* begin INPUT DATA *

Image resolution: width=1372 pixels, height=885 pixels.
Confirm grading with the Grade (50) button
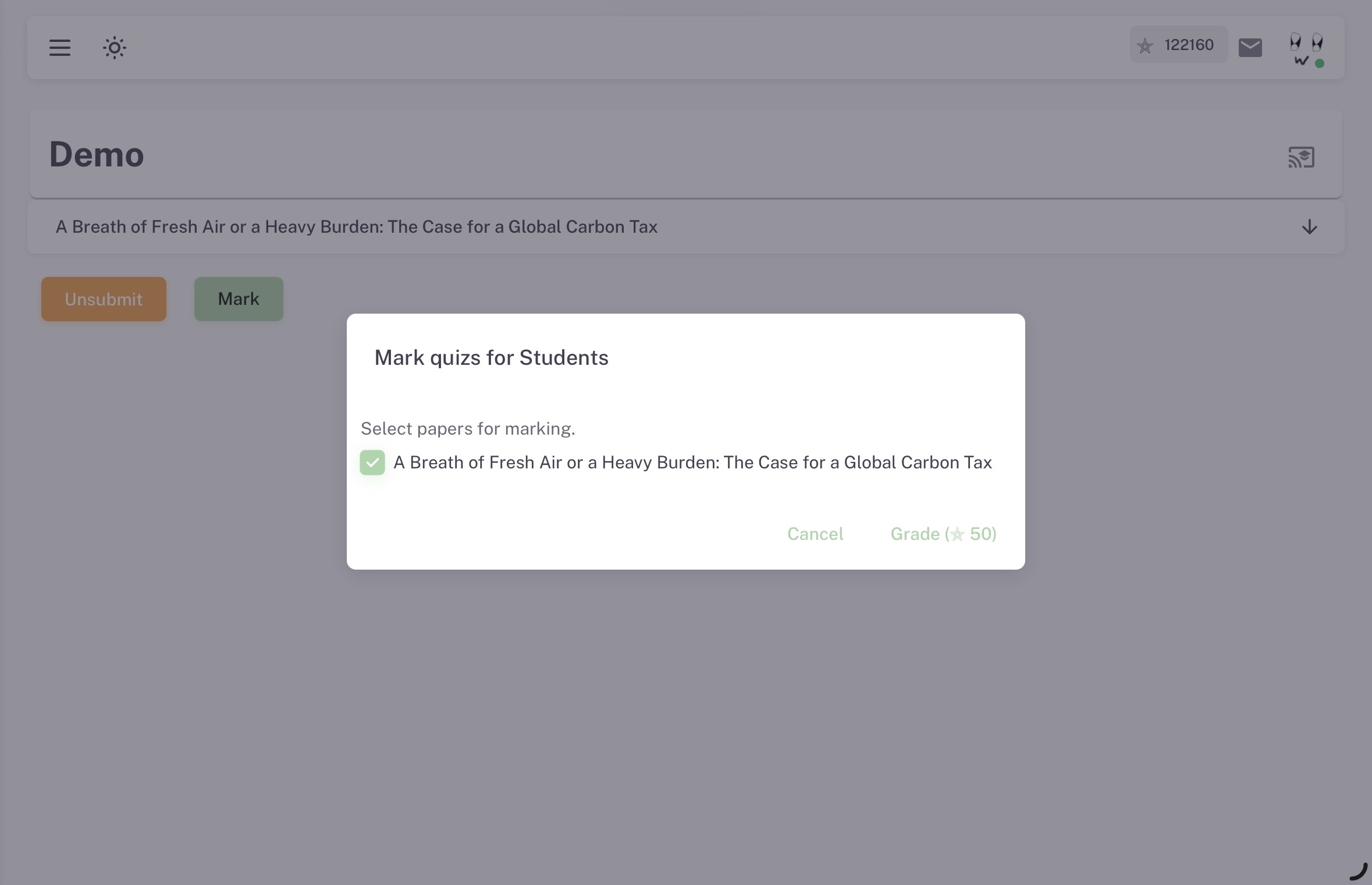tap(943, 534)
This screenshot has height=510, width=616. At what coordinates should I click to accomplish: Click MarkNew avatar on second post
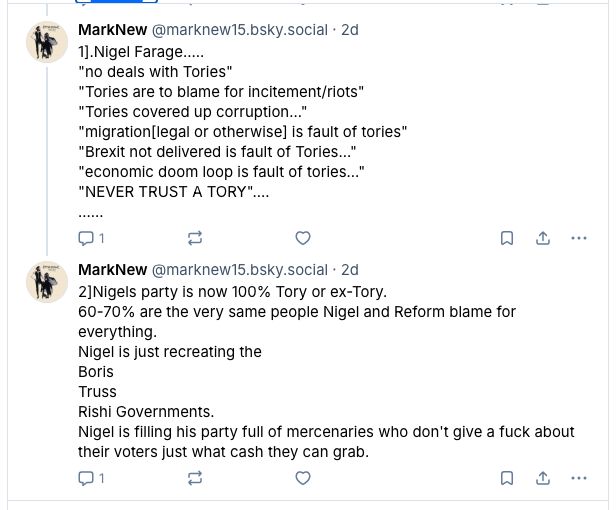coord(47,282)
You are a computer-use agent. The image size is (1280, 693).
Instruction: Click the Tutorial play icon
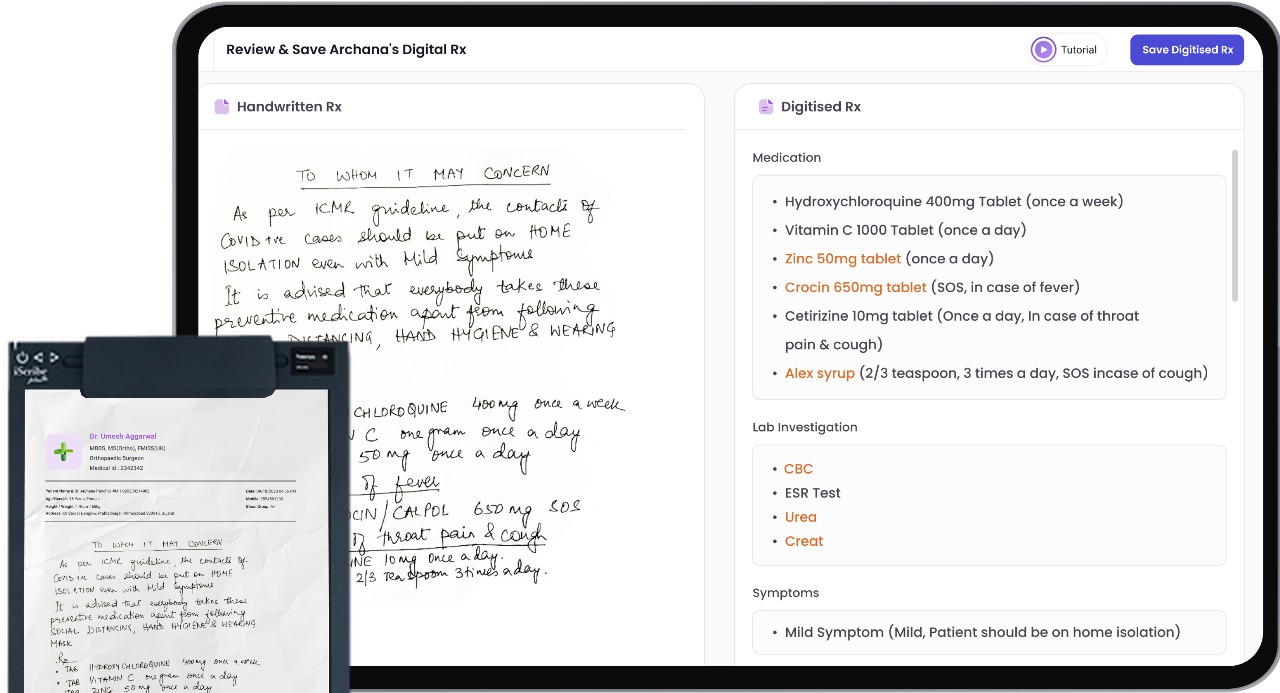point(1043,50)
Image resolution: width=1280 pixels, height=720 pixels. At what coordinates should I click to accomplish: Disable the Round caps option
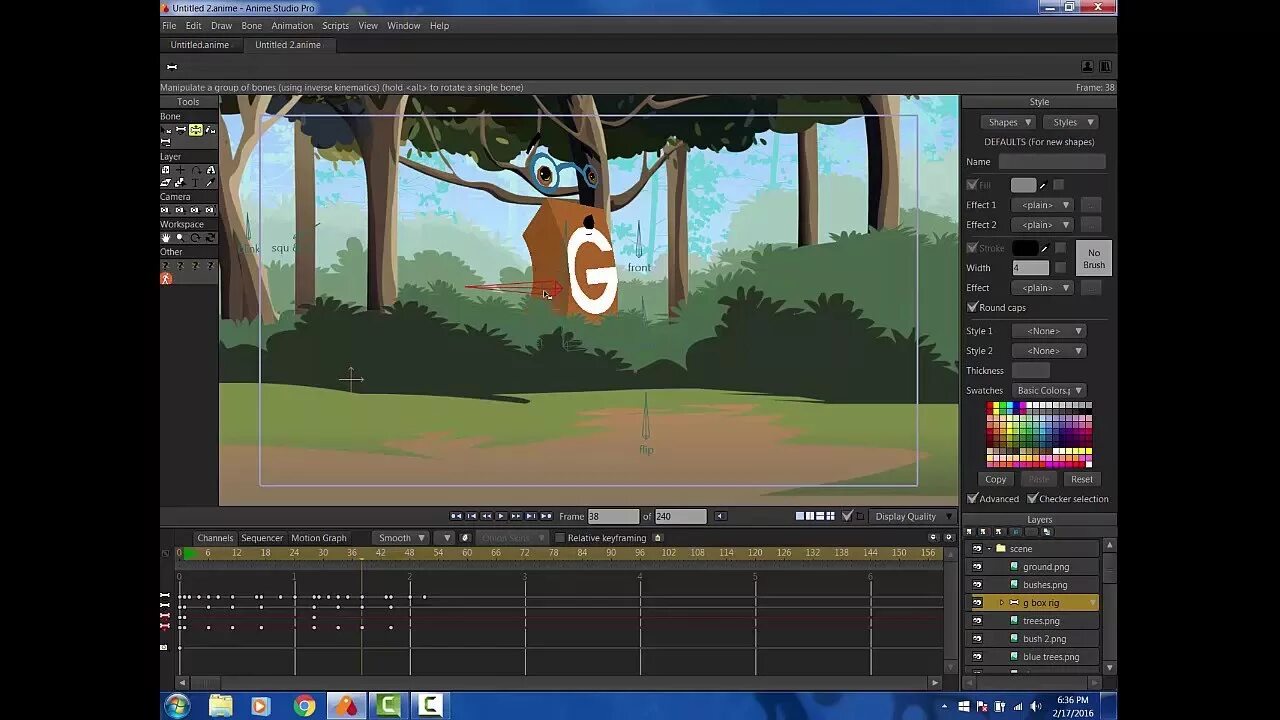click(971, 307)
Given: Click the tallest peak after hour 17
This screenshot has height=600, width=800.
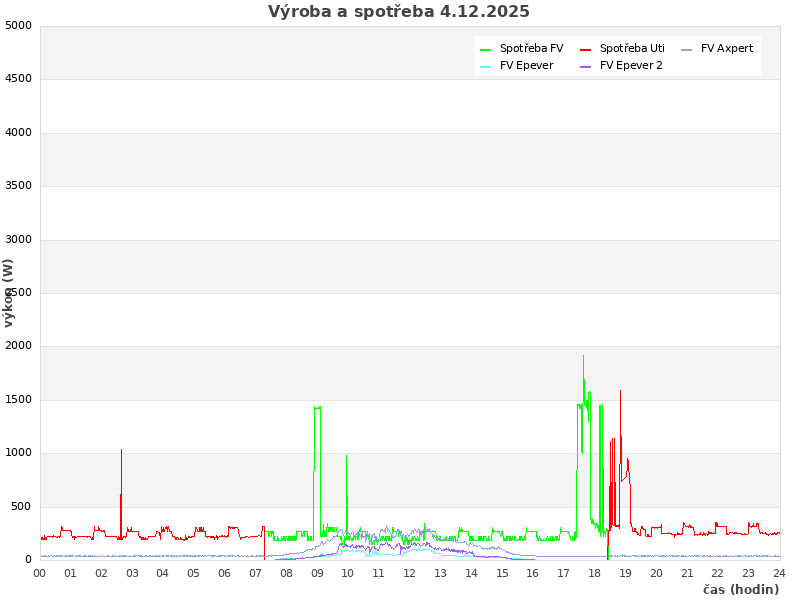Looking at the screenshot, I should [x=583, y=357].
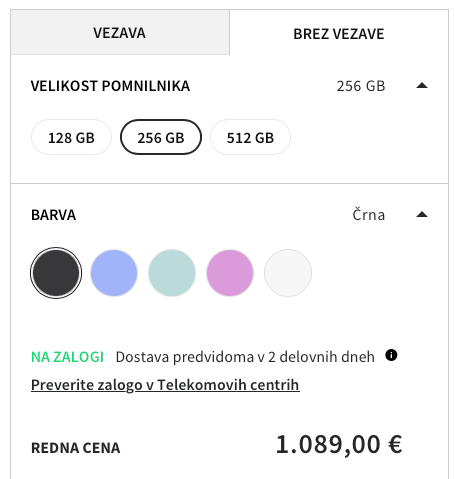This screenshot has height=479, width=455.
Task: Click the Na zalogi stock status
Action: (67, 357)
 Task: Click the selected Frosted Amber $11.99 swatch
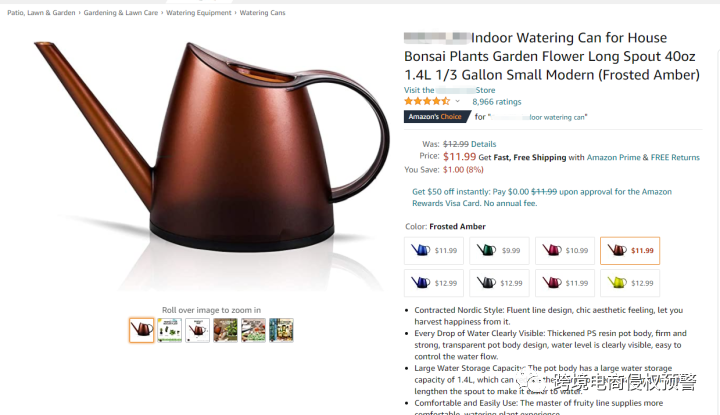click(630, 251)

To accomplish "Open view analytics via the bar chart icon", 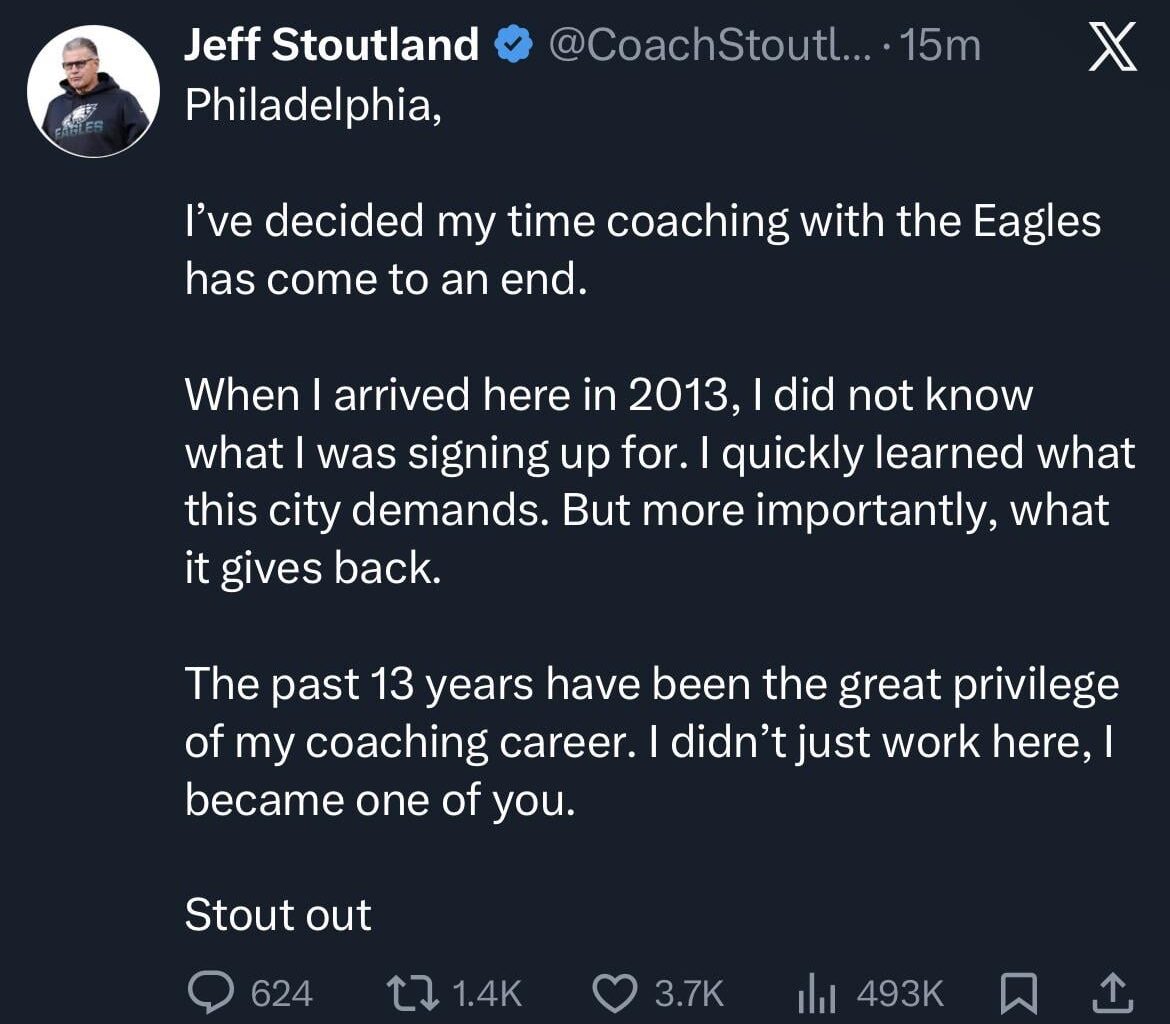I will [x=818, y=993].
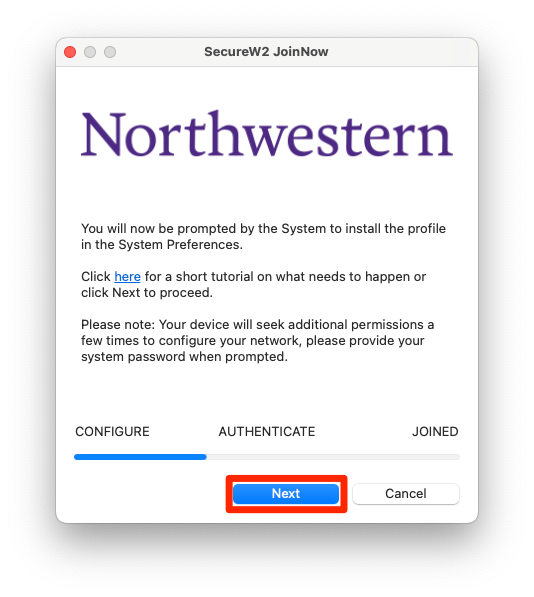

* end INPUT DATA *

■ JOB:
Rewrite the listing lines starting at the one containing "This screenshot has height=510, width=616." and ending at the one containing "point(1043,50)" as a JSON list of strings, with one string per line and any blank lines dropped. Leave out the pictures.

■ RESPONSE TO THIS EXERCISE:
[
  "This screenshot has height=510, width=616. At what coordinates should I click to accomplish: Click MarkNew avatar on second post",
  "coord(47,282)",
  "You are a computer-use agent. The image size is (1280, 693).",
  "Instruction: Click the Tutorial play icon",
  "point(1043,50)"
]